The research, conducted by the Medical Center’s Wake Forest Institute for Regenerative Medicine (WFIRM) under the direction of Anthony Atala, M.D., institute director, gives boys who have a high risk of becoming sterile the option to “bank” a small piece of testicular tissue prior to treatment.
“The average survival rates for childhood cancer are around 80 percent, but a side effect of some treatments can be permanent sterility,” said Thomas W. McLean, M.D., a pediatric cancer specialist, who co-leads the experimental biological bank with Hooman Sadri-Ardekani, M.D., Ph.D., a male infertility specialist at WFIRM. “Preserving or restoring the ability of our patients to one day have children is an important aspect of their treatment.”
From the stored tissue, researchers can extract spermatogonial stem cells (SSCs), which are responsible for the continuous production of sperm throughout adult life. Physicians and scientists hope that when the boys reach adulthood, the cells can be transplanted back into their testicles through a simple injection and they will be able to produce sperm.

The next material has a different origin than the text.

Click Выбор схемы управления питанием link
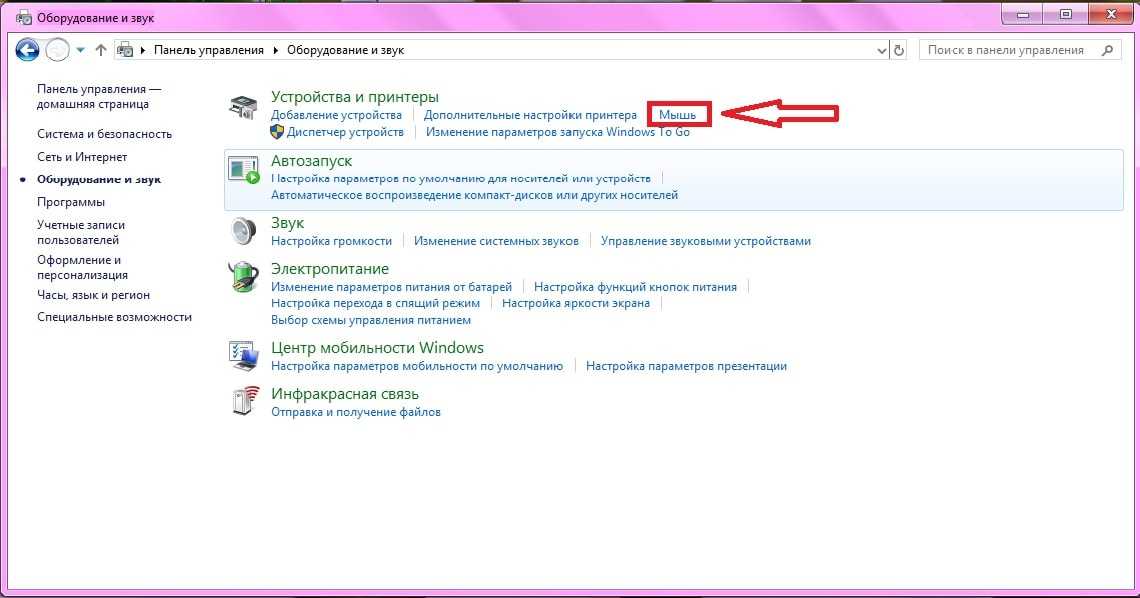 coord(370,320)

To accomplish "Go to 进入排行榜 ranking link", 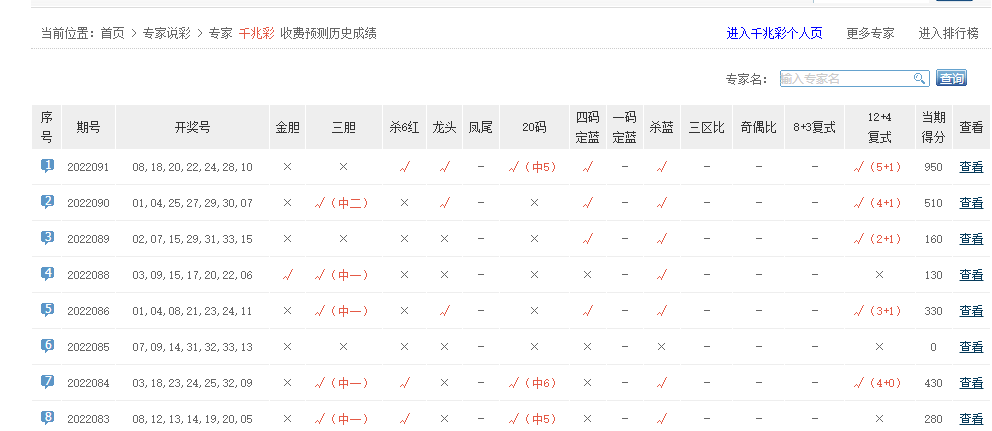I will tap(948, 33).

“SSC transplantation has not yet been attempted in humans, but has been performed successfully in several species of animals, including monkeys,” said Sadri-Ardekani, who developed the first laboratory protocol to isolate and grow human SSCs from small testicular biopsies.
McLean said a treatment to preserve fertility in boys who are not sexually mature is especially needed because no options currently exist for them. Older boys and men, on the other hand, can bank sperm for future use and women and girls can bank eggs or ovarian tissue.
SSCs are particularly sensitive to radiation and chemotherapy. Examples of cancers that involve these treatments that have a high risk of infertility are certain leukemias, Hodgkin’s disease, brain tumors and bone cancer.
For the current research study, participants have a small piece of testicular tissue harvested under general anesthesia while they are undergoing another procedure associated with their care, such as putting a catheter in the chest to deliver chemotherapy drugs.
“Because the testicular biopsies do not contain enough SSCs to fully repopulate the testis, we developed a protocol to multiply the original SSCs by sufficient numbers for re-implantation,” said Sadri-Ardekani.
The experimental testicular tissue banking was designed under Good Tissue Processing (GTP) practices and is registered by the U.S. Food and Drug Administration and the ICCBBA, an international standards organization, for possible future cell therapy. The tissue is frozen free of charge until patients are at least 18 years old. At that time, it is expected that they will have the opportunity to enter into a separate research study to consider implantation.
“We are pleased that Wake Forest Baptist can offer this option to our young patients at Brenner Children’s Hospital,” said McLean. “Our hope is that by the time they are adults, these stored cells can be used to restore their fertility.”